In some cases, in which the dimensions of the lift car 6 are restricted by the overhead space requirement of the old drive means, the lift car 6 may be extended to allow more headroom therein, once the old drive means has been removed.

During the conversion procedure, the lift installation to be replaced can, to a great extent, continue to be in service.

While work is actively carried out inside the shaft, the lift is temporarily taken out of use, the stationary lift car suitably being located at the top of the lift shaft. Before the new installation is completed, but while no work is carried out, e.g. at night, the existant lift system may be put back in service. The installation equipment is then removed from the shaft to the extent that is necessary, and the old system simply used as normal. This aspect of the conversion according to the invention is of course very convenient as minimum disruption during installation is caused.

Claims (12)

Claims

1. A lift installation with a lift drive mechanism comprising a hydraulic ram accommodated in a vertical position in a lift shaft wherein a lift car is supported on the ram and wherein the lift car is rendered vertically movable by direct action of the hydraulic ram.

2. An installation according to claim 1, characterised in that the lift shaft accommodates the hydraulic ram in a borehole extending downwards from the floor of the lift shaft so that the lift car can be positioned adjacent the lowest desired point of access to the lift car.

3. An installation according to claim 1 or 2, characterised in that the borehole is lined by a sleeve, preferably of plastics material, which is surrounded by a filler material, such as grout or concrete and inside which the hydraulic ram is accommodated.

4. An installation according to claim 3, characterised in that the sleeve is assembled from a plurality of longitudinal sleeve portions.

5. An installation according to any of the preceding claims, characterised in that the ram is supported by the securing of bars across the upper portion of the borehole in the foundations of the lift shaft, the bars supporting a metal plate by which the cylinder of the hydraulic ram is fastened in a vertical position.

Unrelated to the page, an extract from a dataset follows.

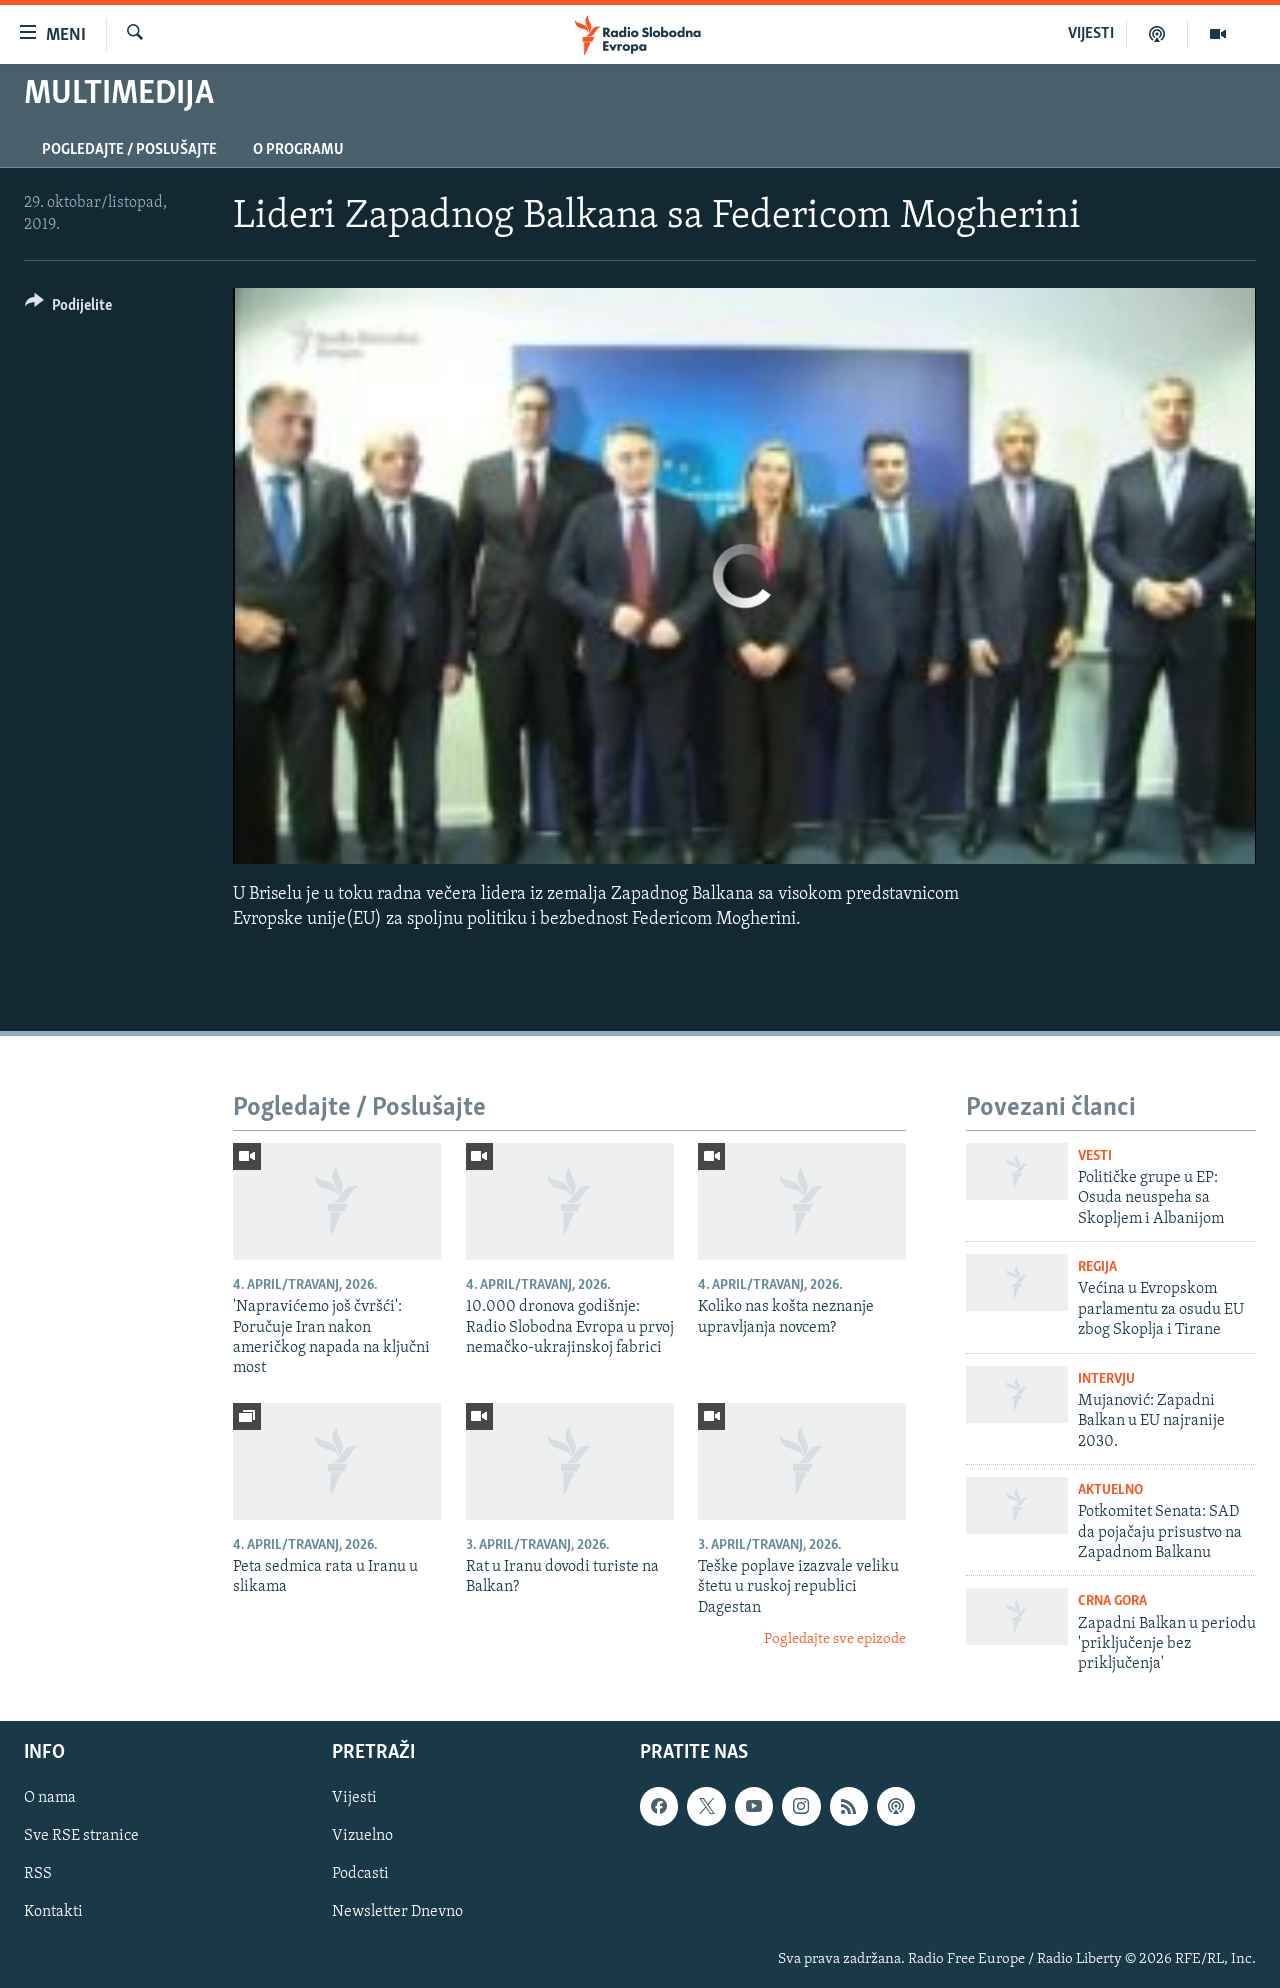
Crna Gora (1112, 1601)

6. An installation according to any of claims 1-4, characterised in that the ram is supported by the base of a box like member which is fitted at the base of the lift shaft, the cylinder of the hydraulic ram being fixed, e.g.welded, to a collar plate which in turn is attached, e.g. bolted, to the base of said box-like member.

7. An installation according to claim 6, characterised in that the upper edges of the box-like member is provided with out-turned flanges which are anchored to the foundations of the lift shaft.

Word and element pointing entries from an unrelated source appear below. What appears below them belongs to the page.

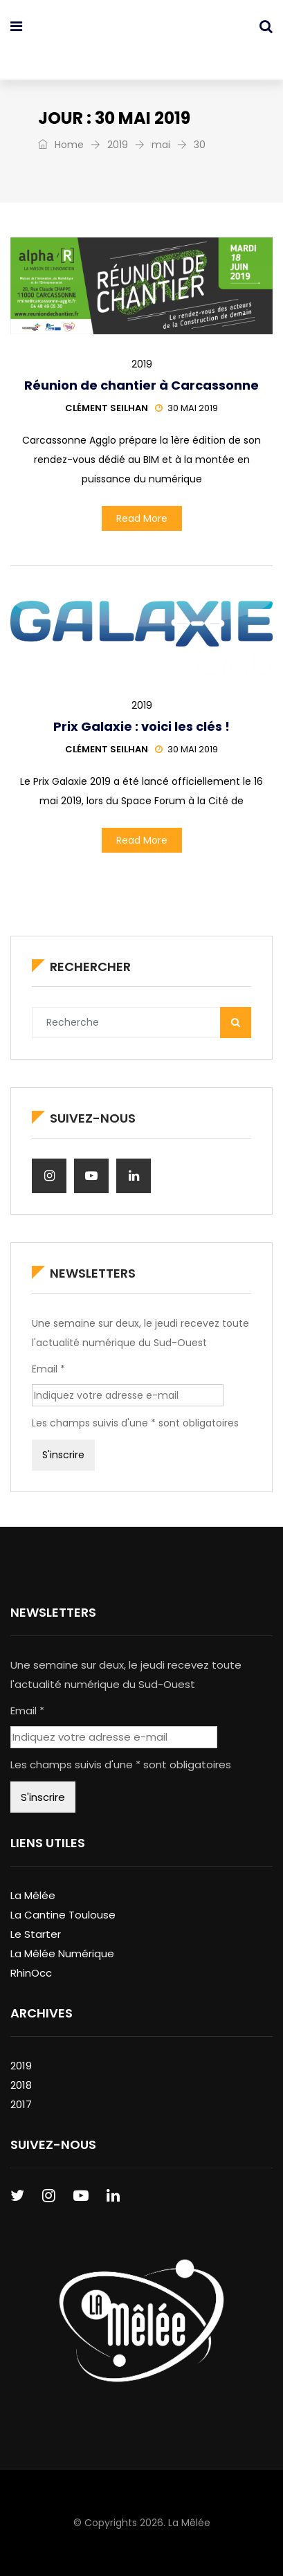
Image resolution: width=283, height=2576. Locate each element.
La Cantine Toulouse (63, 1914)
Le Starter (35, 1934)
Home (61, 145)
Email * (48, 1369)
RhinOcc (31, 1973)
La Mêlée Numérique (62, 1953)
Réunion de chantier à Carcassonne (141, 385)
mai (161, 145)
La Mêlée (32, 1895)
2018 (21, 2085)
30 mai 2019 (186, 408)
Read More (141, 518)
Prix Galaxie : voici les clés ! (141, 726)
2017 (21, 2104)
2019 (117, 145)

8. An installation according to claim 7, characterised in that said flanges are secured to the foundation by means of jacking screws allowing a precise adjustment of the box, and consequently the ram,to the vertical.

9. A method for the conversion of a lift system comprising a lift shaft, a lift car, suspending means therefor and a lift drive mechanism located above the lift car, wherein a vertical hydraulic ram is accommodated in the lift shaft, providing a new drive mechanism which works by supporting the lift car by its base and moving it vertically up or down by direct action.

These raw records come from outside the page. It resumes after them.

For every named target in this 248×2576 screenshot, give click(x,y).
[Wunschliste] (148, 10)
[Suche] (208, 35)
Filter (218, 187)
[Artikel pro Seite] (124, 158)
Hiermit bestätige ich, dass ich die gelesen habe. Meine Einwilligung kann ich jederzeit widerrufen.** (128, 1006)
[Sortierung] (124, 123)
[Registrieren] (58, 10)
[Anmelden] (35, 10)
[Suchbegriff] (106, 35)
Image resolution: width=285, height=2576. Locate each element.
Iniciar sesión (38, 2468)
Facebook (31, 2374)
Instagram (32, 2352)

10. A method according to claim 9, wherein the base of the lift shaft is excavated so as to accommodate said ram.

11. A method according to claim 9, wherein an existing lift shaft well is utilised for accommodating said ram.

12. A method according to any of claims 9-11, characterised in that the original lift drive mechanism is retained in working order until the conversion is about to be completed, such that the lift may be put into temporary service during the period of conversion.